Constant-Time Big Numbers: An Introduction

moasda · on May 22, 2021

From article:

The key here is to understand that by constant-time, we don’t mean that operations can’t take a varying amount of time. Instead, we mean that the timing signal generated by our operations doesn’t leak any secret information.

codeflo · on May 22, 2021

It’s very unfortunate that the crypto-community uses the term “constant-time” this way. Without further context, I thought of algorithmic complexity, where “constant time” means “bounded by a constant” — which doesn’t guarantee resistance to timing attacks at all!

So if you’re looking for a crypto algorithm, make sure it’s constant-time in the relevant sense.

dataflow · on May 22, 2021

Yeah I wish people would say uniform-time instead.

moasda · on May 22, 2021

Exactly, that was my assumption, too. I was wondering how they could handle big numbers in algorithmic time complexity O(1).

rurban · on May 23, 2021

libc's use the better timingsafe_ prefix for this.

Crypto folks should better follow the established standards.

nickcw · on May 22, 2021

> This means representing numbers in base 2^{m} where m is your register width). With components this big, we usually call these “limbs”: wordplay on “digits”, of course.

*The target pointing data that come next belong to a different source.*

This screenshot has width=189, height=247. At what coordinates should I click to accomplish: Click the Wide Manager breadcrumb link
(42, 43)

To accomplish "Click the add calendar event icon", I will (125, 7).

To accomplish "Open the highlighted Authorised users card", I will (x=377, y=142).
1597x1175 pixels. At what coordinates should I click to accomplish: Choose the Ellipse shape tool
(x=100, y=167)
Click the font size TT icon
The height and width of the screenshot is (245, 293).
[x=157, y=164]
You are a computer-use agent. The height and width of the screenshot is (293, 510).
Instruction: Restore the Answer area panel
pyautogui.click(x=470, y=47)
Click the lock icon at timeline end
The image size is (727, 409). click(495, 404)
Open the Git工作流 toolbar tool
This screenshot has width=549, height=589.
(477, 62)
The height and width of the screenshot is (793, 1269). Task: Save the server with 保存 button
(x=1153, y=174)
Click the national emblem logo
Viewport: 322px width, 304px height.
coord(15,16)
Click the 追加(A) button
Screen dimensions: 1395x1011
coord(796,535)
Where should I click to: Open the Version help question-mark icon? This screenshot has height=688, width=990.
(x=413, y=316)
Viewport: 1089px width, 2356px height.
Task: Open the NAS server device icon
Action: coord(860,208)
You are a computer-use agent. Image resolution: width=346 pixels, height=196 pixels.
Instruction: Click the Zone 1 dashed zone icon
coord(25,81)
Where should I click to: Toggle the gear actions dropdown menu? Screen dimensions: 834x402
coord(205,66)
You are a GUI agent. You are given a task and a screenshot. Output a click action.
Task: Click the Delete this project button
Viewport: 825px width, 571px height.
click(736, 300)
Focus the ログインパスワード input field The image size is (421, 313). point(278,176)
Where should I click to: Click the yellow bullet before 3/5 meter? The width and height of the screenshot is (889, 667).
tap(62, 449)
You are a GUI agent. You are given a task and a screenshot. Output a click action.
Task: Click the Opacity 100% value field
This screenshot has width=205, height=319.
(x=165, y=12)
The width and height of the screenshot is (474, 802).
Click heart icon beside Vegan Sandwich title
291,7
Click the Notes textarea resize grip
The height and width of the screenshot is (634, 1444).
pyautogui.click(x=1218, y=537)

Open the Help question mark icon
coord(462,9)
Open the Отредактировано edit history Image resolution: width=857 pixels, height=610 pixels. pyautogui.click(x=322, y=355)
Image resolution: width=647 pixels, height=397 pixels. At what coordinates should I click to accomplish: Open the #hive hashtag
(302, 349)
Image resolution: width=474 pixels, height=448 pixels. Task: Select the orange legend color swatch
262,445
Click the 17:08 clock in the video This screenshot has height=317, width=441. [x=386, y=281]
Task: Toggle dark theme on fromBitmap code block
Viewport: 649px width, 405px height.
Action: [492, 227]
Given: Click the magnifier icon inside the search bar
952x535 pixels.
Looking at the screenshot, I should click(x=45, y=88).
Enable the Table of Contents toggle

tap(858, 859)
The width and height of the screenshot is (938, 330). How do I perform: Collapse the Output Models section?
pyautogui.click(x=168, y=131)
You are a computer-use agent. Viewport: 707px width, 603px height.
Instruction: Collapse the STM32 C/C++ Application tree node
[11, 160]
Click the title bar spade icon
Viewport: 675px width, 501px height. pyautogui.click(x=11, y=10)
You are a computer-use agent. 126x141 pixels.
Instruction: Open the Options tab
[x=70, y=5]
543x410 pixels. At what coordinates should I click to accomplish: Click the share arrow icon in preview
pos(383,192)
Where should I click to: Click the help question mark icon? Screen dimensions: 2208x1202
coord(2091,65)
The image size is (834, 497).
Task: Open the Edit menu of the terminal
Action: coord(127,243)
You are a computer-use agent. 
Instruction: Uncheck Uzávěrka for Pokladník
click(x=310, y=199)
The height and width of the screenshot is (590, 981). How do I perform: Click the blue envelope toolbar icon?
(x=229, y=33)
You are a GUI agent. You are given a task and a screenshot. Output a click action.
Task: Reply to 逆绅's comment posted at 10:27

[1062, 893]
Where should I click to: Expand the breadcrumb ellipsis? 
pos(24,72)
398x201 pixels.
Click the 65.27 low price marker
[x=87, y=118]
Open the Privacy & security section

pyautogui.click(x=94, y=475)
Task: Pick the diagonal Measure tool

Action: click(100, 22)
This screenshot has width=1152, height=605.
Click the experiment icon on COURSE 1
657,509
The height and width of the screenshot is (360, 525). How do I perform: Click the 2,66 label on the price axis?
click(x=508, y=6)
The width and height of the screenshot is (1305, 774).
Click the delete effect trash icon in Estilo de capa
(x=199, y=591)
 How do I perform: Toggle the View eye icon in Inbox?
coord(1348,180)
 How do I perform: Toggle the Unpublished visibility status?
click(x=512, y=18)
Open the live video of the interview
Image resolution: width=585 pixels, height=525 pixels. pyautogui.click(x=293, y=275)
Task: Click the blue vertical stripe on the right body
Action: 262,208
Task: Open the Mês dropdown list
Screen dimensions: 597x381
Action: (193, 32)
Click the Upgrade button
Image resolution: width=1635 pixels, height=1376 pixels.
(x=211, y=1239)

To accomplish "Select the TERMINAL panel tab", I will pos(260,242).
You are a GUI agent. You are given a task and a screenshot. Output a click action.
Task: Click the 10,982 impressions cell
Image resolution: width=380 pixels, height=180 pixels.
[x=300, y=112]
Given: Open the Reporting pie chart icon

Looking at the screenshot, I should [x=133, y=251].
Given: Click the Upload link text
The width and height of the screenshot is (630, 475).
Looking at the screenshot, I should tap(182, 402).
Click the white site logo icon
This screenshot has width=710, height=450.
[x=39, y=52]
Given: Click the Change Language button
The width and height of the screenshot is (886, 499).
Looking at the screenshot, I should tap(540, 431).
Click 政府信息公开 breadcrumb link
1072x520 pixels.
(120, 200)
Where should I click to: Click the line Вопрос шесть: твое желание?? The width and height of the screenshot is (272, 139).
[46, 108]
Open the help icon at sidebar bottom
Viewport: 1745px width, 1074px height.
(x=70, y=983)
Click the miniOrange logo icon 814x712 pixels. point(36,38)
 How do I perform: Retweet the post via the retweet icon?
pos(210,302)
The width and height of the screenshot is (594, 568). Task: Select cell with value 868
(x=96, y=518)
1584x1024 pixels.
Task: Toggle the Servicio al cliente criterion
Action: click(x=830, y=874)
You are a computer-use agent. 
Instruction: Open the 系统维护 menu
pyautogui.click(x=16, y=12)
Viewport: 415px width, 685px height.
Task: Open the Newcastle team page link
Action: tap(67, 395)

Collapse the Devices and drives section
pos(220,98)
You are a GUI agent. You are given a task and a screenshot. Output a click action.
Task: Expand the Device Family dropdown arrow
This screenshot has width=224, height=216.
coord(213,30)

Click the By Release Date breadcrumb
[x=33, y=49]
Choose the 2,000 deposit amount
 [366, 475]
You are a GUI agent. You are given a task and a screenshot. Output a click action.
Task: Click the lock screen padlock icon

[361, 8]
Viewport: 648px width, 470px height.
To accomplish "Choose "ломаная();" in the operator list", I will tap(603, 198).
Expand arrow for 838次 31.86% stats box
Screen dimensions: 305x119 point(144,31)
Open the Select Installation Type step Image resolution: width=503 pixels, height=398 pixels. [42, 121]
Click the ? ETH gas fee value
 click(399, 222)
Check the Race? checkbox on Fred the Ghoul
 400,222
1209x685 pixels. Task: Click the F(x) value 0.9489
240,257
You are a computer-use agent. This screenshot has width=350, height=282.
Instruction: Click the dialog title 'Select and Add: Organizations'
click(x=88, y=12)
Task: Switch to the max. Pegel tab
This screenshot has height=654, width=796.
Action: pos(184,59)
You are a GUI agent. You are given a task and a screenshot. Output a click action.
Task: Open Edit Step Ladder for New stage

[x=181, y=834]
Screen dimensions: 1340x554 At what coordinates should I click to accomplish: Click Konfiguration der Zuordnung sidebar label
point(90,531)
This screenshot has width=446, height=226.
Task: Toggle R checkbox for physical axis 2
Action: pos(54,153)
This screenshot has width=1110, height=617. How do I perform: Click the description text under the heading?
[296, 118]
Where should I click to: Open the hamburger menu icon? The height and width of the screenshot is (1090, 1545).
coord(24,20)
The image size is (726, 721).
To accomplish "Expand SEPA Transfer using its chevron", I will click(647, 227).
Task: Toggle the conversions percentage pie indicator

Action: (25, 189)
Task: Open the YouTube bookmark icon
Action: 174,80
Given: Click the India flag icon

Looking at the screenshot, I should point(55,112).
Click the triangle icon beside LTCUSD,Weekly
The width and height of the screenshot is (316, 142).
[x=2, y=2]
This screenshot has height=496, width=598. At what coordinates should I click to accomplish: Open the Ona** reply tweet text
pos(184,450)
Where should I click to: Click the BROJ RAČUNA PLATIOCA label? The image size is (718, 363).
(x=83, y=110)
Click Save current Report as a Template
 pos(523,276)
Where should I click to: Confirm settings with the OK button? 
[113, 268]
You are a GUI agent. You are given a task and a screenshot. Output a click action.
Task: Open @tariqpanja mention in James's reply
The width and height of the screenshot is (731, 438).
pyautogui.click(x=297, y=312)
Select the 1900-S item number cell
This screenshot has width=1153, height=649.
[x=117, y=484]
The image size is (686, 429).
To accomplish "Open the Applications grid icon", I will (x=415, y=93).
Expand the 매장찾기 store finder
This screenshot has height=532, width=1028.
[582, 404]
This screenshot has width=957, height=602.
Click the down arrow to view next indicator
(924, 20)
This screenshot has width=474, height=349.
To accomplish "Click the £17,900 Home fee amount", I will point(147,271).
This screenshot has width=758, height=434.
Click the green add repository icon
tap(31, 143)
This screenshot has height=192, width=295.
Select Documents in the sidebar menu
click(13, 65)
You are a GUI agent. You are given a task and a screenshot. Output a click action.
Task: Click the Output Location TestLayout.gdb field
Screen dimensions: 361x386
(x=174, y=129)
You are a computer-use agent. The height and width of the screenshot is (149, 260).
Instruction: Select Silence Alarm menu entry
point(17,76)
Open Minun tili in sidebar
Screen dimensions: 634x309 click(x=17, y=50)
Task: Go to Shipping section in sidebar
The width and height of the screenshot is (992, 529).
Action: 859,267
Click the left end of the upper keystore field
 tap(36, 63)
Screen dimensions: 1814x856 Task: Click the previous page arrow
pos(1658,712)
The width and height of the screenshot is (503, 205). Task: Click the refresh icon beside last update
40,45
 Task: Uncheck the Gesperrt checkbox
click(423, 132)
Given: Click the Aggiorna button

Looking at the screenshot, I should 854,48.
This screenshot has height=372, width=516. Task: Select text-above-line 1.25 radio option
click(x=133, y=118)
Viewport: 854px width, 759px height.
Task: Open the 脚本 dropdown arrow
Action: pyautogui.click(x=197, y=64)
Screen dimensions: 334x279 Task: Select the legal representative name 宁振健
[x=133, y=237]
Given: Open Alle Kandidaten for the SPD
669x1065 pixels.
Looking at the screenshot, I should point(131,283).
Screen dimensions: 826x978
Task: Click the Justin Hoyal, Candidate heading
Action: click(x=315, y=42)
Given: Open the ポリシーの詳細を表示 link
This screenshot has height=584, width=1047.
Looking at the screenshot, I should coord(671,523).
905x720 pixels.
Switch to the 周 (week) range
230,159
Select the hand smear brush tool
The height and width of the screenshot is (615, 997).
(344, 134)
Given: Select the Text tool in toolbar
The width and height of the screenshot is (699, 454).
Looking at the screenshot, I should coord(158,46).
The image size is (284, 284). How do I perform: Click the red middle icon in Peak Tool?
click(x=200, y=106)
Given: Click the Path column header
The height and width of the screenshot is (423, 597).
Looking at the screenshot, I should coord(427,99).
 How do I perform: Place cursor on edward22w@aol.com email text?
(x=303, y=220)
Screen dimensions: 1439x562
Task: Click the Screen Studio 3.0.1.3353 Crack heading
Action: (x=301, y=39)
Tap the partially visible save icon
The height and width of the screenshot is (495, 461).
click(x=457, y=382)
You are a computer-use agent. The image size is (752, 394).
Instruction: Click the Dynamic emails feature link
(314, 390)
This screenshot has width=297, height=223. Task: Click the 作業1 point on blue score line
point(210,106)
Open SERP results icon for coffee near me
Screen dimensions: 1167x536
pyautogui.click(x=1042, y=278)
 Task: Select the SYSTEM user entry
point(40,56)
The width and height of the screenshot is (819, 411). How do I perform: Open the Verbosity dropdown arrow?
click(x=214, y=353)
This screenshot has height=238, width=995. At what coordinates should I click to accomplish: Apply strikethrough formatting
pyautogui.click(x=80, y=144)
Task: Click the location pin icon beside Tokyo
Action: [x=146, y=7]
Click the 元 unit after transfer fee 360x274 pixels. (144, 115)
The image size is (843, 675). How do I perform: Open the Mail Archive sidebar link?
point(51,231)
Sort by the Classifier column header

I never realised limbs was wordplay on digits. Duh!

stephenbuilds · on May 22, 2021

Just wanted to congratulate the author on a beautifully structured and penned article. It's not a topic that is directly related to my work, but I still enjoyed it and learned from it.

aaronAgain · on May 22, 2021

And I wanted to concur with this. A great description of complicated topic. Just enough information in each section to get you ready for the next, nothing extra. Well done.

nullc · on May 24, 2021

> because constant-time exponentiation is theoretically 2x slower

For uniform inputs at least they should be quite close to the same speed, in theory, for sufficiently advanced implementations.

An intuition that helps see why this is so is that all but a vanishingly small fraction of uniform inputs have a size close to the maximum size. E.g. 1/2 are 1 bit smaller, 1/4 are 2 bit smaller... So inputs small enough to even cut off a single word will be rare enough that your benchmark will never even see them.

bob1029 · on May 22, 2021

> Because of this, adding in timing noise can only act as a mitigation, and not a particularly effective one at that.

I think the author is thinking in terms of X << t for purposes of adding random delay. If you flip this around, you get the opposite conclusion. For instance,

  Crypto operation actual: 10uS
  Random delay: 100-1000ms

In this arrangement, the amount of time the actual cryptographic operation takes to complete falls under the noise floor.

Isn't this essentially a big part of why PBKDF2 and friends are good at hashing passwords?

cronokirby · on May 22, 2021

Author here.

To illustrate my point further, let's say that your operation takes either 0.1ms or 0.0ms.

If you add in a uniform random delay of 100-1000ms, your expected random delay becomes 450ms.

The expected total runtime is thus either 450.1ms or 450.0ms. If you have a way to calculate this expected value with enough precision, you can completely recover the timing signal.

The amount of noise you inject can only make recovering the signal harder, not impossible. I also believe that the difficulty is only polynomial in the amount of noise, which limits the effectiveness of this strategy.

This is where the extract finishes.